Sound City était donc voué à l’oubli. Mais c’était sans compter sur Dave Grohl et sa passion pour la Neve, la table de mixage qui « a changé sa vie ». Il a en effet racheté cette pièce unique, fabriquée sur mesure et à la main par l’entreprise de l’ingénieur Rupert Neve, afin de l’installer dans son propre studio. Allait-il en faire une pièce de collection ? L’utiliser comme table de nuit ? La transformer en table de mixage ultra-moderne ? Absolument pas ! C’est bel et bien pour l’utiliser telle quelle qu’il l’a rachetée. Il a alors invité les musiciens qui ont marqué l’histoire de Sound City afin de faire revivre la machine et retrouver un peu du son et de l’esprit qui l’animaient.

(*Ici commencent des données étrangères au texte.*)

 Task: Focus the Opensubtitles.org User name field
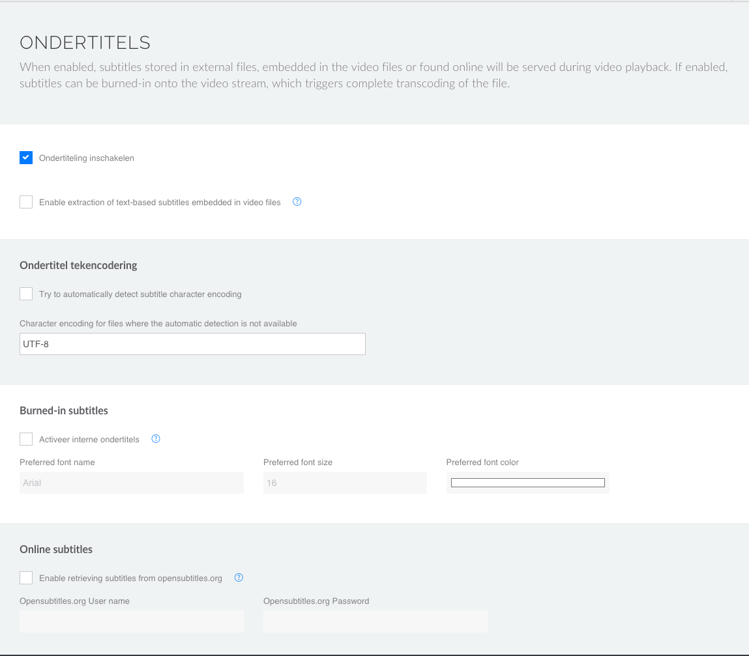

La deuxième partie du film nous montre donc ces nombreuses collaborations, parmi lesquels on peut citer Paul McCartney, Josh Homme, Trent Reznor, Stevie Nicks, Rick Springfield… Nous sommes alors les spectateurs privilégiés de moments musicaux magiques. On suit le processus créatif de ces artistes, les relations entre les musiciens et ces moments où tout se crée à partir de rien. L’apothéose du film est certainement la collaboration entre Paul McCartney et les anciens membres de Nirvana… un pur moment d’anthologie. On les voit improviser, réfléchir et s’inspirer les uns les autres jusqu’à ce qu’un petit bijou de rock brut naisse de tout ça : « Cut Me Some Slack ». C’est une des 11 chansons retenues pour l’album du film « Real to Reel », sorti en mars 2013. Les compositions tirées de ces sessions d’enregistrement sont variées et très réussies, dans un esprit résolument rock. On peut tout de même se demander si la production de l’album n’est pas un peu trop léchée pour un documentaire qui fait la part belle à l’authenticité dans la musique…

« How do we keep music to sound like people? »

En effet, le film pose beaucoup de questions sur la musique, l’évolution de celle-ci, sur la spontanéité et la créativité. A une époque où tout peut être manipulé ou retouché par ordinateur, comment garder une touche humaine dans la musique ? Dave Grohl se pose la question et finalement, c’est justement dans son humanité que réside la force de son film. Sincère, drôle et touchant, c’est avant tout l’histoire de personnes passionnées qui ont toutes été marquées par un lieu et une expérience commune et qui ont tenu à le partager. Le mérite revient pour beaucoup à l’excellent travail de réalisation de Dave Grohl. En compositeur expérimenté, il a façonné son documentaire telle une partition de musique. Il excelle dans les changements de rythme et manie les silences, l’émotion et les points d’orgue tel un vrai chef d’orchestre. Son hommage à Sound City est réussi.

S.R.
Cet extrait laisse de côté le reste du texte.